OK, this is kind of ugly (double join + anti-join) but it gets the work done, AND is pure portable SQL:
SELECT *
FROM dbo.Report R1
, dbo.Report R2
WHERE R1.AccountNumber = R2.AccountNumber
AND R2.RptPeriod - R1.RptPeriod > 1
-- subsequent NOT EXISTS ensures that R1,R2 rows found are "next to each other",
-- e.g. no row exists between them in the ordering above
AND NOT EXISTS
(SELECT 1 FROM dbo.Report R3
WHERE R1.AccountNumber = R3.AccountNumber
AND R2.AccountNumber = R3.AccountNumber
AND R1.RptPeriod < R3.RptPeriod
AND R3.RptPeriod < R2.RptPeriod
)
Something like this should do it:
-- cte lists all items by AccountNumber and RptPeriod, assigning an ascending integer
-- to each RptPeriod and restarting at 1 for each new AccountNumber
;WITH cte (AccountNumber, RptPeriod, Ranking)
as (select
AccountNumber
,RptPeriod
,row_number() over (partition by AccountNumber order by AccountNumber, RptPeriod) Ranking
from dbo.Report)
-- and then we join each row with each preceding row based on that "Ranking" number
select
This.AccountNumber
,This.RptPeriod
,case
when Prior.RptPeriod is null then '' -- Catches the first row in a set
when Prior.RptPeriod = This.RptPeriod - 1 then '' -- Preceding row's RptPeriod is one less that This row's RptPeriod
else 'x' -- -- Preceding row's RptPeriod is not less that This row's RptPeriod
end UhOh
from cte This
left outer join cte Prior
on Prior.AccountNumber = This.AccountNumber
and Prior.Ranking = This.Ranking - 1
(Edited to add comments)
WITH T
AS (SELECT *,
/*Each island of contiguous data will have
a unique AccountNumber,Grp combination*/
RptPeriod - ROW_NUMBER() OVER (PARTITION BY AccountNumber
ORDER BY RptPeriod ) Grp,
/*RowNumber will be used to identify first record
per company, this should not be given an 'X'. */
ROW_NUMBER() OVER (PARTITION BY AccountNumber
ORDER BY RptPeriod ) AS RN
FROM Report)
SELECT AccountNumber,
RptPeriod,
/*Check whether first in group but not first over all*/
CASE
WHEN ROW_NUMBER() OVER (PARTITION BY AccountNumber, Grp
ORDER BY RptPeriod) = 1
AND RN > 1 THEN 'X'
END AS Flag
FROM T
SELECT *
FROM report r
LEFT JOIN report r2
ON r.accountnumber = r.accountnumber
AND {r2.rptperiod is one day after r.rptPeriod}
JOIN report r3
ON r3.accountNumber = r.accountNumber
AND r3.rptperiod > r1.rptPeriod
WHERE r2.rptPeriod IS NULL
AND r3 IS NOT NULL
I'm not sure of sql servers date logic syntax, but hopefully you get the idea. r will be all the records where the next rptPeriod is NULL (r2) and there exists at least one greater rptPeriod (r3).
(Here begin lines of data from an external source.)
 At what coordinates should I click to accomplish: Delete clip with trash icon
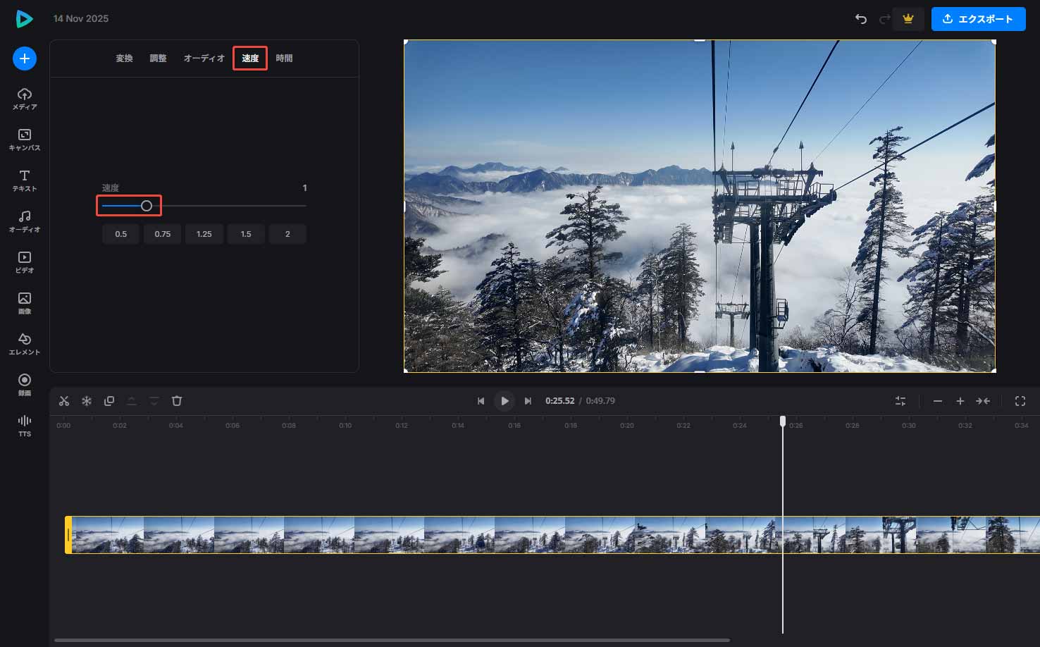tap(177, 401)
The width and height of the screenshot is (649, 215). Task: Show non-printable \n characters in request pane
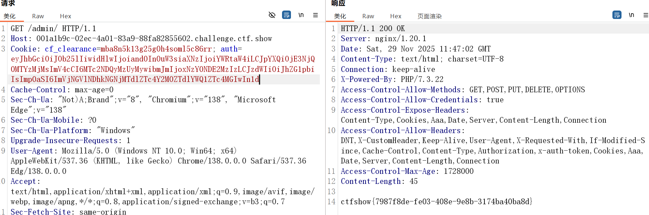[301, 15]
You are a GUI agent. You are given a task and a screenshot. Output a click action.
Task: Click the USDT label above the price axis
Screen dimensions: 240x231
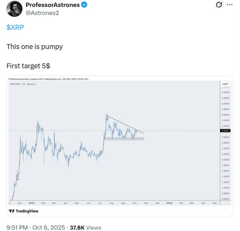click(x=225, y=84)
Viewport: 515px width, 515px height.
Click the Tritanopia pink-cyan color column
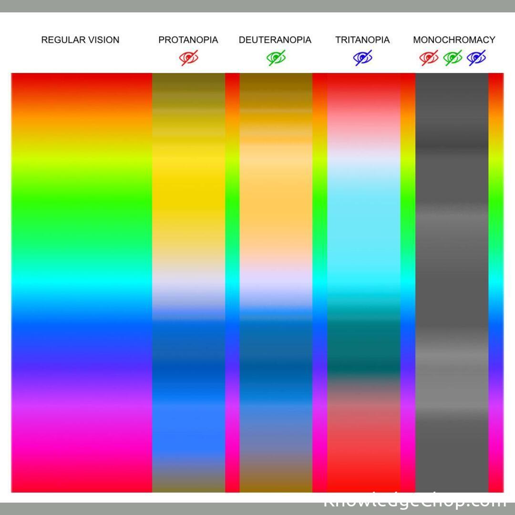(363, 282)
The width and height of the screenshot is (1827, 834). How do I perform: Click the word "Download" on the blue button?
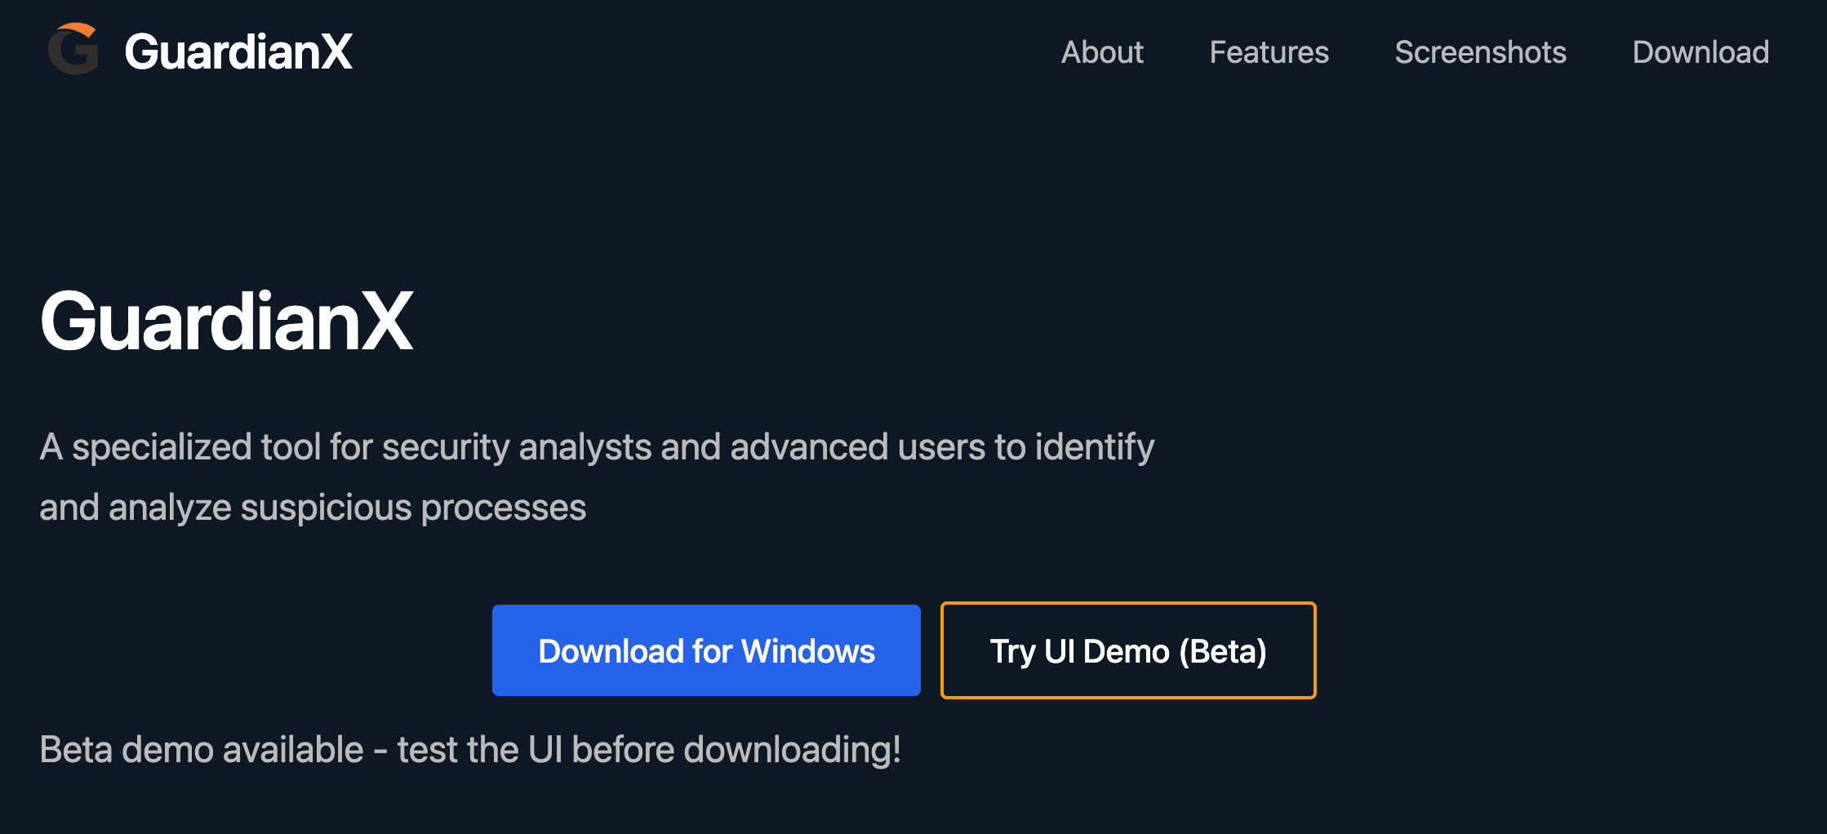611,651
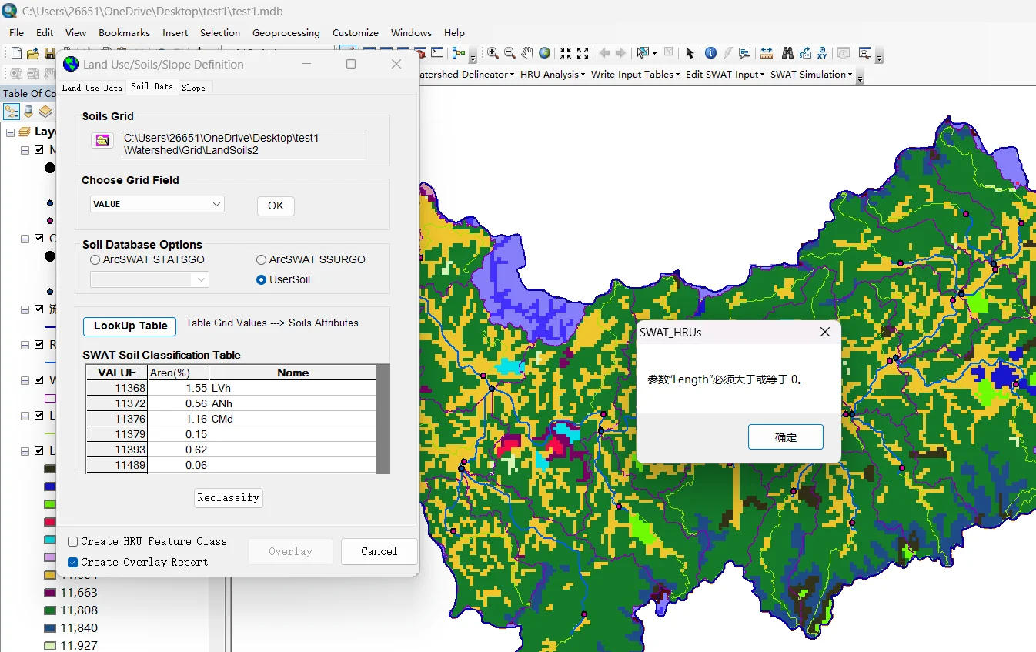
Task: Switch to the Slope tab
Action: click(x=194, y=87)
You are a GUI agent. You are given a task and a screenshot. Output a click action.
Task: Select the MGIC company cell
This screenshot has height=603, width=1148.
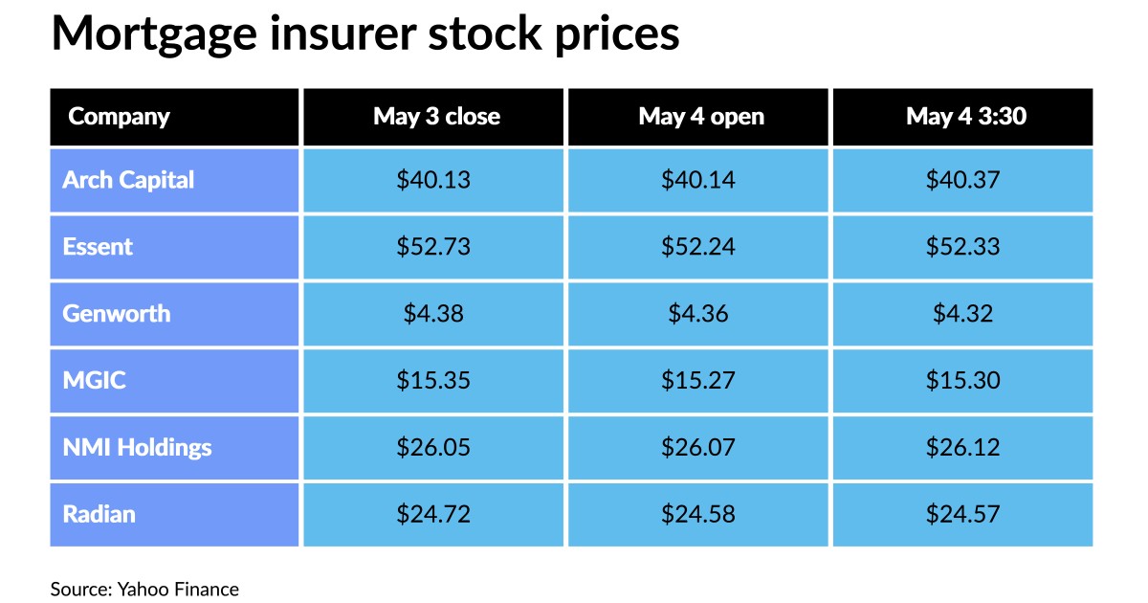tap(94, 380)
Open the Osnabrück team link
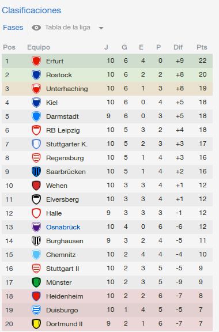Image resolution: width=219 pixels, height=332 pixels. 63,227
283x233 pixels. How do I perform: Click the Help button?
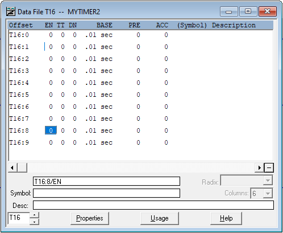tap(226, 218)
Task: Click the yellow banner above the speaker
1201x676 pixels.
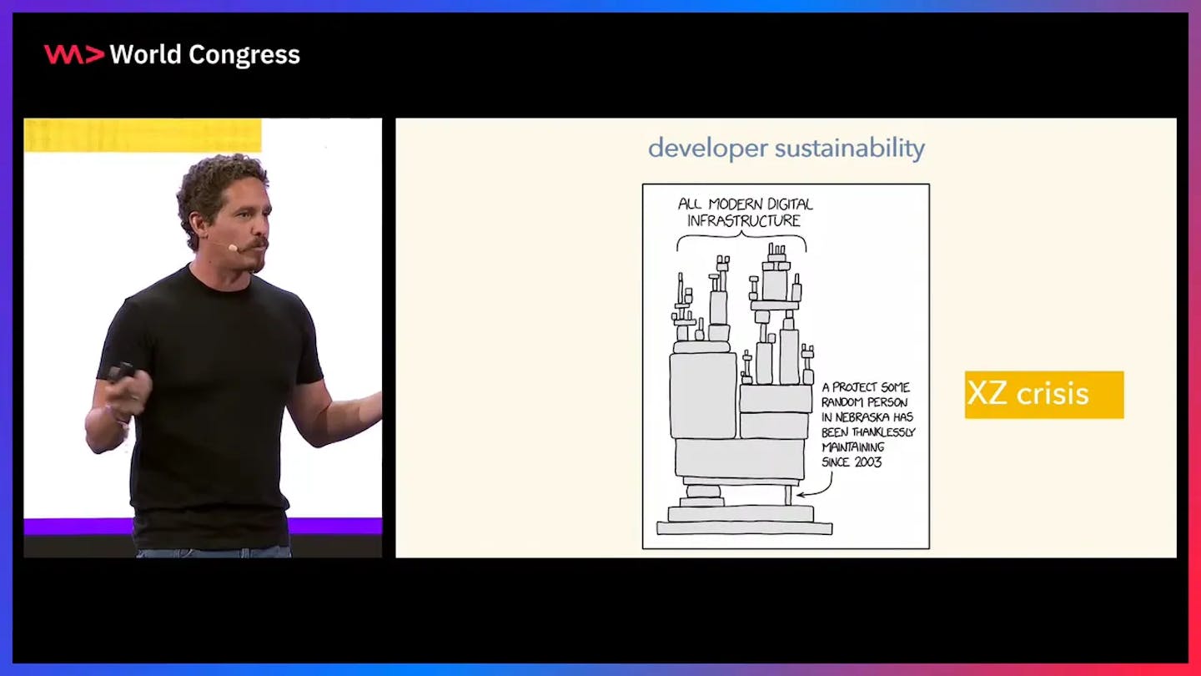Action: (143, 135)
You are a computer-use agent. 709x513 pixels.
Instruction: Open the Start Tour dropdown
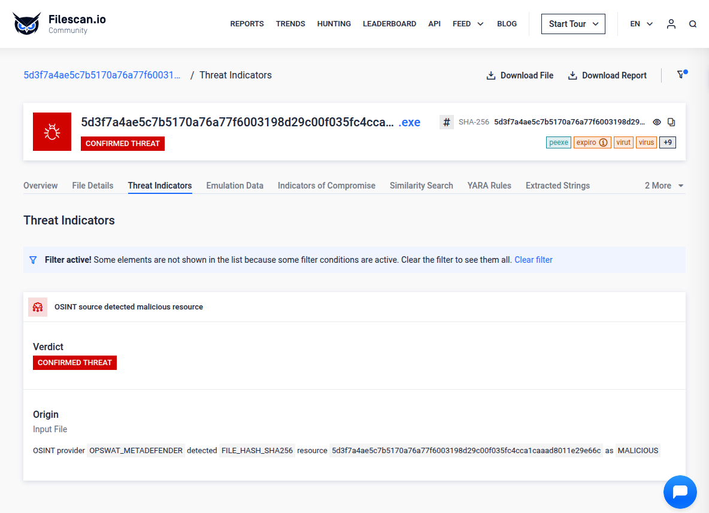point(573,24)
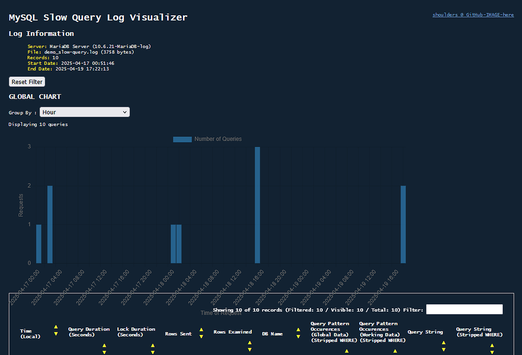Sort Lock Duration descending
Viewport: 522px width, 355px height.
[152, 351]
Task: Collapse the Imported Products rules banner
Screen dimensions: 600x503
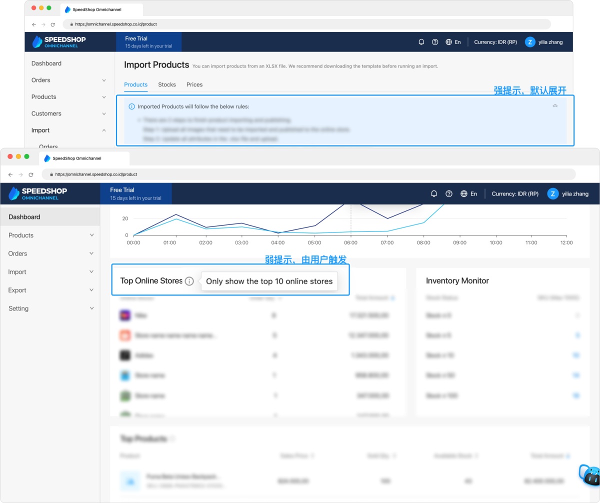Action: [x=555, y=106]
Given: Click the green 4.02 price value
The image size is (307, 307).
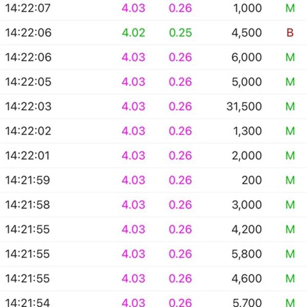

The query isn't super straight forward I guess, but if you have an index on the two columns, it'll probably be the most efficent way to get your data.
Basically, you number rows within every account, then, using the row numbers, compare the RptPeriod values for the neighbouring rows.
It is assumed here that RptPeriod is the year and month encoded, for which case the year transition check has been added.
;WITH Report_sorted AS (
SELECT
AccountNumber,
RptPeriod,
rownum = ROW_NUMBER() OVER (PARTITION BY AccountNumber ORDER BY RptPeriod)
FROM dbo.Report
)
SELECT
AccountNumber,
RptPeriod,
CASE ISNULL(CASE WHEN r1.RptPeriod / 100 < r2.RptPeriod / 100 THEN 12 ELSE 0 END
+ r1.RptPeriod - r2.RptPeriod, 1) AS Chk
WHEN 1 THEN ''
ELSE 'X'
END
FROM Report_sorted r1
LEFT JOIN Report_sorted r2
ON r1.AccountNumber = r2.AccountNumber AND r1.rownum = r2.rownum + 1
It could be complicated further with an additional check for gaps spanning a year and more, if you need that.